1. A clinic visit is defined as a face-to-face contact with a medical professional under the direction of a physician or dentist, which meets the documentation requirements of this chapter.
2. Clinic visits include medical professional services provided in the office, patient's home, or any other site, excluding a hospital, where the beneficiary may have been examined by the clinic staff. Generally, these procedure codes are in the 90000 HCPCS series of reimbursable codes at N.J.A.C. 10:66-6.
3. Clinic services which do not meet the requirements of a clinic visit as defined in this chapter, such as surgical services, immunizations, laboratory or x-ray services, do not require a personal contribution to care.
4. Encounter procedure codes billed by Federally Qualified Health Centers do not require a personal contribution to care.
(c) Clinics are required to collect the personal contribution to care for the above-mentioned NJ FamilyCare-Plan C services if the NJ FamilyCare-Plan C services Identification Card indicates that a personal contribution to care is required and the beneficiary does not have a NJ FamilyCare form which indicates that the beneficiary has reached their cost share limit and no further personal contributions to care is required until further notice.
(d) Personal contributions to care are effective upon date of enrollment.
1. Exception: A personal contribution to care shall not apply to services rendered to a newborn until the newborn is enrolled in a managed care organization.
(e) No personal contribution to care shall be charged for well child visits in accordance with the schedule recommended by the American Academy of Pediatrics; lead screening and treatment; age appropriate immunizations; preventive dental services; prenatal care; for family planning services; or for substance abuse treatment services.
(f) The copayment for clinic services under NJ FamilyCare-Plan D shall be $ 5.00 per visit;
1. A $ 10.00 copayment shall apply for services rendered during non-clinic hours.
2. The $ 5.00 copayment shall apply only to the first prenatal visit.
(g) Clinics are required to collect the copayment specified in (f) above except for those situations described in (h) below.
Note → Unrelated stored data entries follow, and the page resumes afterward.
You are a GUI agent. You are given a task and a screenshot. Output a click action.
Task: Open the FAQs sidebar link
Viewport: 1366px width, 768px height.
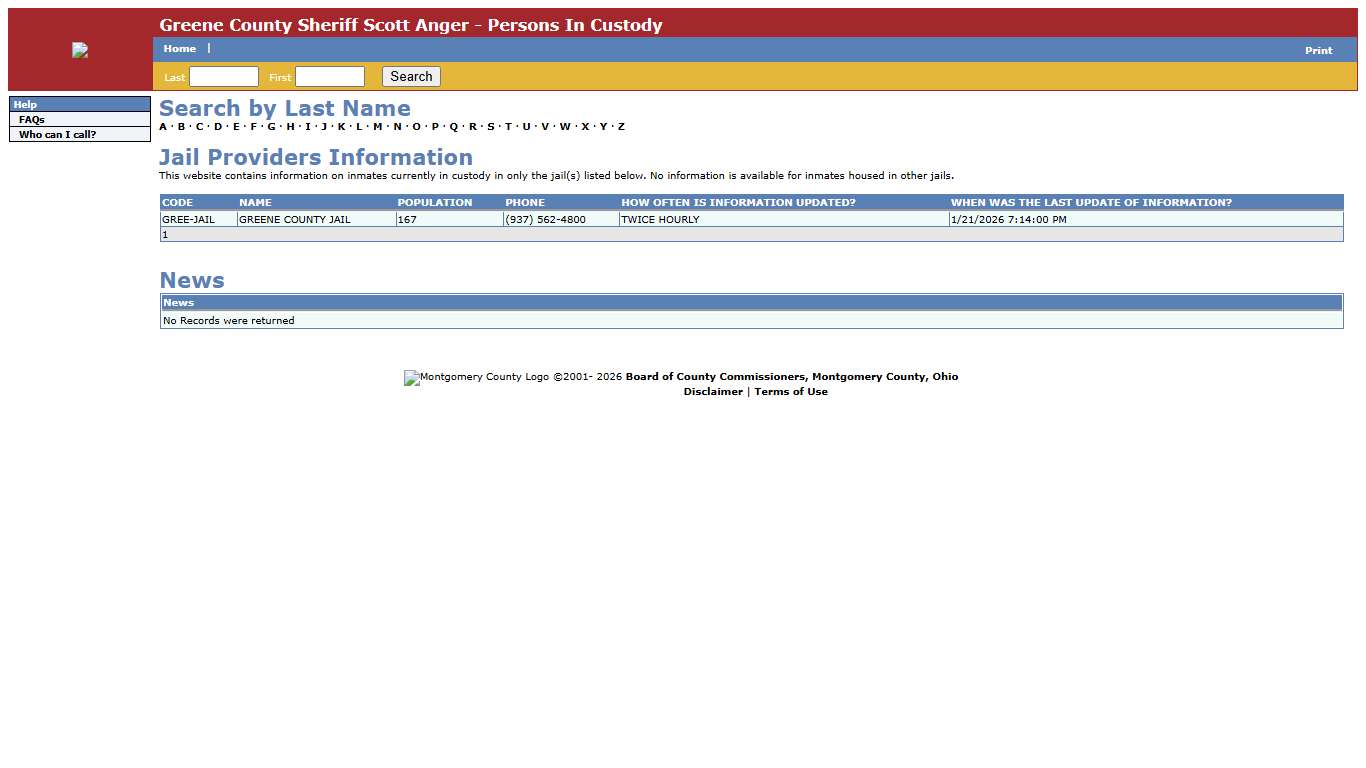(x=32, y=119)
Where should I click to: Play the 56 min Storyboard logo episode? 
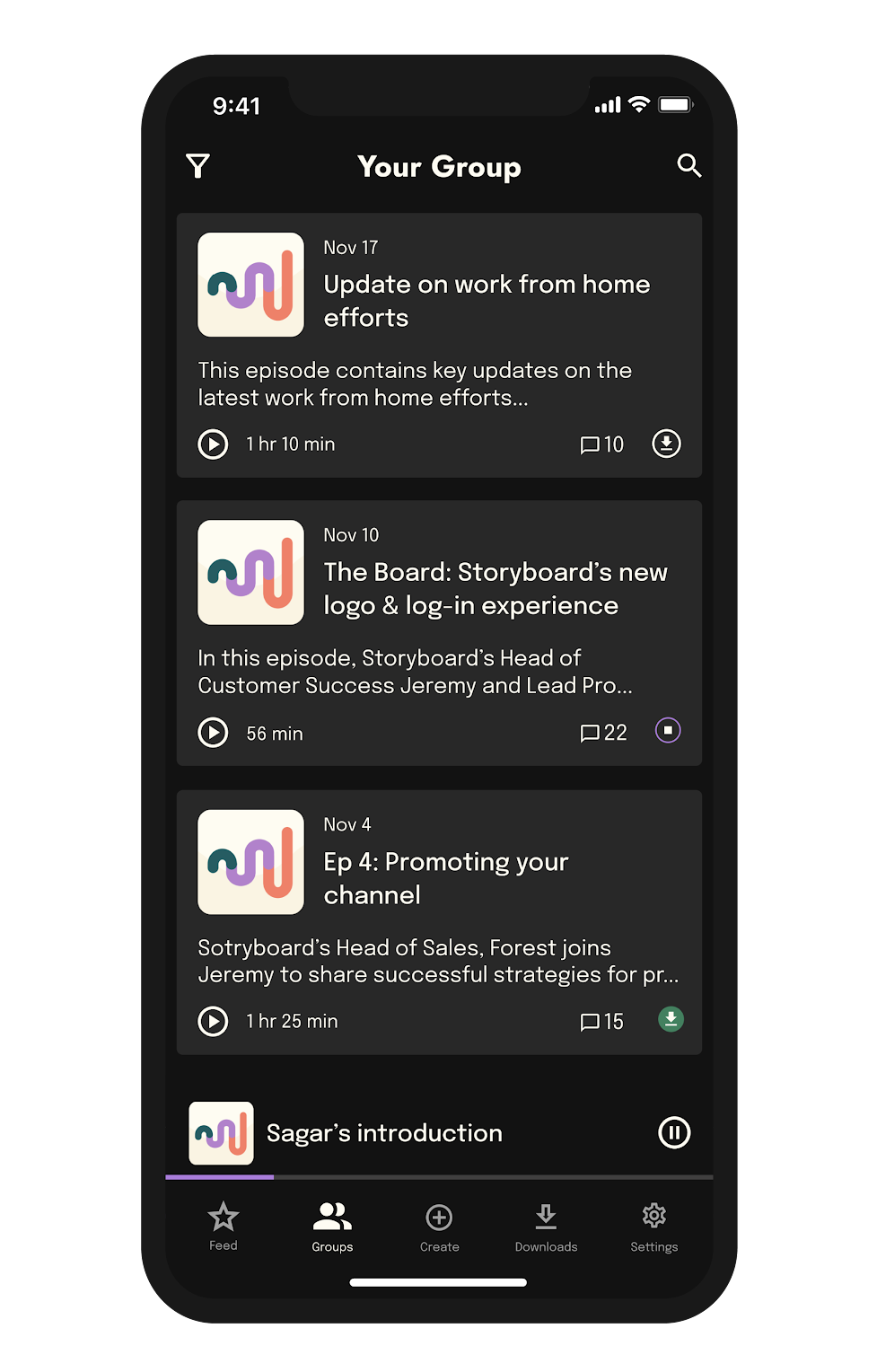point(213,733)
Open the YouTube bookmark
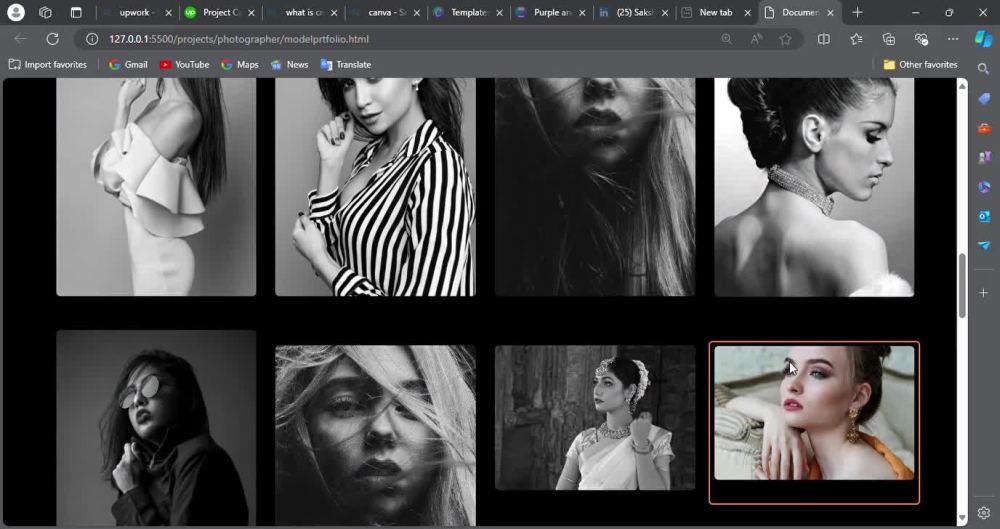 tap(184, 64)
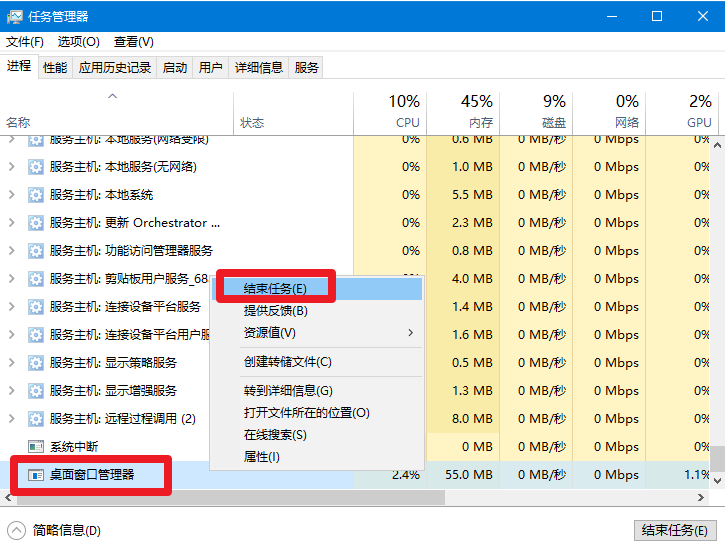
Task: Expand 服务主机: 远程过程调用 (2) group
Action: [x=12, y=419]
Copayments shall not be waived.
(h) Clinics will not charge a copayment under Plan D for services provided to newborns, who are covered under fee-for-service for Plan D; or for preventive services, including well child visits in accordance with the schedule recommended by the American Academy of Pediatrics; or for lead screening and treatment; or for age appropriate immunizations; or for preventive dental services covered for children under 12.